Always to the frontier

Saturday, May 5, 2012

Where the Sand Meets the Forest

Sand is at once both an exotic and a mundane thing.  In the natural context, it evokes images of deserts, beaches, and river features, but it can be found in just about every environment on earth from the most hot and dry to the damp and cool.  Among of the most famous instances of sand in eastern interior North America are the dunes surrounding the Great Lakes, and usually pictures of the dunes involve grand sweeping vistas of sand towering over the beautiful azure expanses of Lake Michigan, particularly at Sleeping Bear.  Despite the presence of trees in such images, it can be easy to forget that this is not some exotic meeting of sea and desert, but a shifting landscape that is constantly at war with vegetation that threatens to stabilize the dunes.  The contrast between verdant forest and seemingly barren sand is striking.


The contrast is even more interesting when viewed from within the trees.  The early European explorers of the region tended to follow water courses in their travels into the interior, and so would not have approached the dunes from "behind", but it would have been interesting to see how they would react to a bright, nearly glowing wall of sand emerging from the canopy.


As one gets closer to the interface of sand and woods, the embrace of the two parts appears more to be a mutual action, in which neither side is willing to give in.

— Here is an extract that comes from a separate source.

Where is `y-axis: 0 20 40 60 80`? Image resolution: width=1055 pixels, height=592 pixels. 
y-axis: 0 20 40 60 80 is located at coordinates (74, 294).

Of course, such a meeting of turfs is somewhat commonplace near sandy shores.  The barrier islands of the Atlantic and Gulf Coasts of North America have excellent examples of this on a reduced scale, and even where dunes are not a factor, as in places where the receding glaciers left a lot of sand in their outwash plains along the upper Mississippi and Ottawa rivers, as well as much of northern Michigan, Minnesota, Ontario, Quebec, and along the extensions of lake beds of the ancient Great Lake shorelines, sand tends to take no prisoners in vegetation.  Pines, oaks, cacti, and grasses are often the only species that will dominate sandy soils, and a savanna in the eastern continent is a sure sign of sand below the green carpets.  As you can see from the pictures above, however, other trees are adaptable, and the result is a paradise of opposing worlds.